• _What you need to do_
Rewrite all the records that follow with every instance of "GUI agent" swapped for "interface agent", changing nothing else.

(Element and text location data)
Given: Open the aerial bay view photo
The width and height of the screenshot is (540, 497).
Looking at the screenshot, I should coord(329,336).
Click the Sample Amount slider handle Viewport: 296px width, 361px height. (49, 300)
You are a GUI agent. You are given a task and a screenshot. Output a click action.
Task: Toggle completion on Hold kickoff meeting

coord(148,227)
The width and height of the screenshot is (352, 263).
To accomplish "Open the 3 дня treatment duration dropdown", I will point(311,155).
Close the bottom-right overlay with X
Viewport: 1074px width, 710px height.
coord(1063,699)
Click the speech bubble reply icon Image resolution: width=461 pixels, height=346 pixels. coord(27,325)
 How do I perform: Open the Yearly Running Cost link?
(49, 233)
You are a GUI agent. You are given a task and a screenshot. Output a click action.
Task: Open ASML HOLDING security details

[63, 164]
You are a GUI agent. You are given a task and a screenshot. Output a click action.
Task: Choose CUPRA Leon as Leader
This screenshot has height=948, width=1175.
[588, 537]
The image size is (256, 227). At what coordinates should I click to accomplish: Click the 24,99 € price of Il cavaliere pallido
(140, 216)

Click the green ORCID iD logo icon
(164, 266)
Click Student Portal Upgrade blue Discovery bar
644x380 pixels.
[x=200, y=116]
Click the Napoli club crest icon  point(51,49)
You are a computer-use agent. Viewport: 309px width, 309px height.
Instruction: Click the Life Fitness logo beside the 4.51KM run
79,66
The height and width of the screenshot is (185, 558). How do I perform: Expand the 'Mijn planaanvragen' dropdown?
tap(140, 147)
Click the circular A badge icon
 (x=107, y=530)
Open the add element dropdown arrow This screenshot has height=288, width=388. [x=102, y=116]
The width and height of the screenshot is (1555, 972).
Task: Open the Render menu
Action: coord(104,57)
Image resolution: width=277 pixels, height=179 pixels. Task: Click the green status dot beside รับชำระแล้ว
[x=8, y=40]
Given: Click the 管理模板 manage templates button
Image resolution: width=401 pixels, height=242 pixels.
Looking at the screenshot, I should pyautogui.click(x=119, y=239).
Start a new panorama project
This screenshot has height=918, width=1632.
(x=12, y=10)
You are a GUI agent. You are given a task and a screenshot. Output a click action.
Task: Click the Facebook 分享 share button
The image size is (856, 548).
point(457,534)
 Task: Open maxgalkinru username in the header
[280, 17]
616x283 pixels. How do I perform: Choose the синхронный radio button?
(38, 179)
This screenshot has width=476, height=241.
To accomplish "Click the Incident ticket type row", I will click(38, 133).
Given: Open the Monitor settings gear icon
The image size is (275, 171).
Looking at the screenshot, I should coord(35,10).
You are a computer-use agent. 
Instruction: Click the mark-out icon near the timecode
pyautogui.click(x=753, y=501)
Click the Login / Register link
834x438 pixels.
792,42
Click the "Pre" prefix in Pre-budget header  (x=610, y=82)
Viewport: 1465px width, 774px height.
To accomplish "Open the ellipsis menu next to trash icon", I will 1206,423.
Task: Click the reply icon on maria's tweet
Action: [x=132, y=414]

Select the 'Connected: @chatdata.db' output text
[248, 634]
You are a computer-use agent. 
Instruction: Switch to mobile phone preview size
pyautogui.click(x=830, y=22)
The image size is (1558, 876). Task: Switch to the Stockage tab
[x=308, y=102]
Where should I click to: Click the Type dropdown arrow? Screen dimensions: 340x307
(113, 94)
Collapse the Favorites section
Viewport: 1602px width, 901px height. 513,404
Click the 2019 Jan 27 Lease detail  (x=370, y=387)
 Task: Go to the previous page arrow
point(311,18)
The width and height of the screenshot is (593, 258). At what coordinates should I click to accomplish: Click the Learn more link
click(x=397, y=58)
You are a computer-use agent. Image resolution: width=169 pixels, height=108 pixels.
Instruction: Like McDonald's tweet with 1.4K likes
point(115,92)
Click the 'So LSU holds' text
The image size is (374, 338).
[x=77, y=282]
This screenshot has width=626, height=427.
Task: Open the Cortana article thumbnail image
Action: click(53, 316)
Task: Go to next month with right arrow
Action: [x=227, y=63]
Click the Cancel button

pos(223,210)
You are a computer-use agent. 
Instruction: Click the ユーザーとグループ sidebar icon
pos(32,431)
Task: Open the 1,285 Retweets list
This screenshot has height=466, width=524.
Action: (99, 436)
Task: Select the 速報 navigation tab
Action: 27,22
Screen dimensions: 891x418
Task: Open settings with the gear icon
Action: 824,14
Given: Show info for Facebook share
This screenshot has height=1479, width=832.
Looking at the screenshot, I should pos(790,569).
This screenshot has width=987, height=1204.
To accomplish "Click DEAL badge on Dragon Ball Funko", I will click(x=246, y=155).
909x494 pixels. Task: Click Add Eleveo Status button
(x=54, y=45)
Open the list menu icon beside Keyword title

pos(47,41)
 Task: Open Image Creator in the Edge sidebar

• _Problem solution_
Given: Open the aerial bay view photo
The width and height of the screenshot is (540, 497).
Looking at the screenshot, I should coord(329,336).
Click the Sample Amount slider handle Viewport: 296px width, 361px height. (49, 300)
You are a interface agent. You are given a task and a screenshot. Output a click action.
Task: Toggle completion on Hold kickoff meeting

coord(148,227)
The width and height of the screenshot is (352, 263).
To accomplish "Open the 3 дня treatment duration dropdown", I will point(311,155).
Close the bottom-right overlay with X
Viewport: 1074px width, 710px height.
coord(1063,699)
Click the speech bubble reply icon Image resolution: width=461 pixels, height=346 pixels. coord(27,325)
 How do I perform: Open the Yearly Running Cost link?
(49, 233)
You are a interface agent. You are given a task and a screenshot. Output a click action.
Task: Open ASML HOLDING security details

[63, 164]
You are a interface agent. You are given a task and a screenshot. Output a click action.
Task: Choose CUPRA Leon as Leader
This screenshot has height=948, width=1175.
[588, 537]
The image size is (256, 227). At what coordinates should I click to accomplish: Click the 24,99 € price of Il cavaliere pallido
(140, 216)

Click the green ORCID iD logo icon
(164, 266)
Click Student Portal Upgrade blue Discovery bar
644x380 pixels.
[x=200, y=116]
Click the Napoli club crest icon  point(51,49)
You are a computer-use agent. Viewport: 309px width, 309px height.
Instruction: Click the Life Fitness logo beside the 4.51KM run
79,66
The height and width of the screenshot is (185, 558). How do I perform: Expand the 'Mijn planaanvragen' dropdown?
tap(140, 147)
Click the circular A badge icon
 (x=107, y=530)
Open the add element dropdown arrow This screenshot has height=288, width=388. [x=102, y=116]
The width and height of the screenshot is (1555, 972).
Task: Open the Render menu
Action: coord(104,57)
Image resolution: width=277 pixels, height=179 pixels. Task: Click the green status dot beside รับชำระแล้ว
[x=8, y=40]
Given: Click the 管理模板 manage templates button
Image resolution: width=401 pixels, height=242 pixels.
Looking at the screenshot, I should pyautogui.click(x=119, y=239).
Start a new panorama project
This screenshot has height=918, width=1632.
(x=12, y=10)
You are a interface agent. You are given a task and a screenshot. Output a click action.
Task: Click the Facebook 分享 share button
The image size is (856, 548).
point(457,534)
 Task: Open maxgalkinru username in the header
[280, 17]
616x283 pixels. How do I perform: Choose the синхронный radio button?
(38, 179)
This screenshot has width=476, height=241.
To accomplish "Click the Incident ticket type row", I will click(38, 133).
Given: Open the Monitor settings gear icon
The image size is (275, 171).
Looking at the screenshot, I should coord(35,10).
You are a computer-use agent. 
Instruction: Click the mark-out icon near the timecode
pyautogui.click(x=753, y=501)
Click the Login / Register link
834x438 pixels.
792,42
Click the "Pre" prefix in Pre-budget header  (x=610, y=82)
Viewport: 1465px width, 774px height.
To accomplish "Open the ellipsis menu next to trash icon", I will 1206,423.
Task: Click the reply icon on maria's tweet
Action: [x=132, y=414]

Select the 'Connected: @chatdata.db' output text
[248, 634]
You are a computer-use agent. 
Instruction: Switch to mobile phone preview size
pyautogui.click(x=830, y=22)
The image size is (1558, 876). Task: Switch to the Stockage tab
[x=308, y=102]
Where should I click to: Click the Type dropdown arrow? Screen dimensions: 340x307
(113, 94)
Collapse the Favorites section
Viewport: 1602px width, 901px height. 513,404
Click the 2019 Jan 27 Lease detail  (x=370, y=387)
 Task: Go to the previous page arrow
point(311,18)
The width and height of the screenshot is (593, 258). At what coordinates should I click to accomplish: Click the Learn more link
click(x=397, y=58)
You are a computer-use agent. Image resolution: width=169 pixels, height=108 pixels.
Instruction: Like McDonald's tweet with 1.4K likes
point(115,92)
Click the 'So LSU holds' text
The image size is (374, 338).
[x=77, y=282]
This screenshot has width=626, height=427.
Task: Open the Cortana article thumbnail image
Action: click(53, 316)
Task: Go to next month with right arrow
Action: [x=227, y=63]
Click the Cancel button

pos(223,210)
You are a computer-use agent. 
Instruction: Click the ユーザーとグループ sidebar icon
pos(32,431)
Task: Open the 1,285 Retweets list
This screenshot has height=466, width=524.
Action: (99, 436)
Task: Select the 速報 navigation tab
Action: 27,22
Screen dimensions: 891x418
Task: Open settings with the gear icon
Action: 824,14
Given: Show info for Facebook share
This screenshot has height=1479, width=832.
Looking at the screenshot, I should pos(790,569).
This screenshot has width=987, height=1204.
To accomplish "Click DEAL badge on Dragon Ball Funko", I will click(x=246, y=155).
909x494 pixels. Task: Click Add Eleveo Status button
(x=54, y=45)
Open the list menu icon beside Keyword title

pos(47,41)
 Task: Open Image Creator in the Edge sidebar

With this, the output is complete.